=== Task ===
Starting with the line containing "Click baggage icon" and going on through the line containing "Viewport: 700px width, 468px", return the lines of the data below exactly, and only those.

═════ Extracted entries

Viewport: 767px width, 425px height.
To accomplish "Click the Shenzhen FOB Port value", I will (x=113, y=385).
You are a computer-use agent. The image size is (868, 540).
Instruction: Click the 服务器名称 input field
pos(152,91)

══════════
═════ Extracted entries

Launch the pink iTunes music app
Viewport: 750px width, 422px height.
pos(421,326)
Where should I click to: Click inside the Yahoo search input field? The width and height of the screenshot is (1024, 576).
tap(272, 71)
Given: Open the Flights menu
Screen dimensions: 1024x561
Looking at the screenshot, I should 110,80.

══════════
═════ Extracted entries

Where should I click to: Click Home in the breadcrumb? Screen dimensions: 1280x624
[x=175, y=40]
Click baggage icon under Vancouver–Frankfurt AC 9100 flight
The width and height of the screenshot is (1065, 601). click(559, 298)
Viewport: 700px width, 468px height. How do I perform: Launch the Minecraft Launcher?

══════════

=== Solved problem ===
Click baggage icon under Vancouver–Frankfurt AC 9100 flight
The width and height of the screenshot is (1065, 601). click(559, 298)
Viewport: 700px width, 468px height. How do I perform: Launch the Minecraft Launcher?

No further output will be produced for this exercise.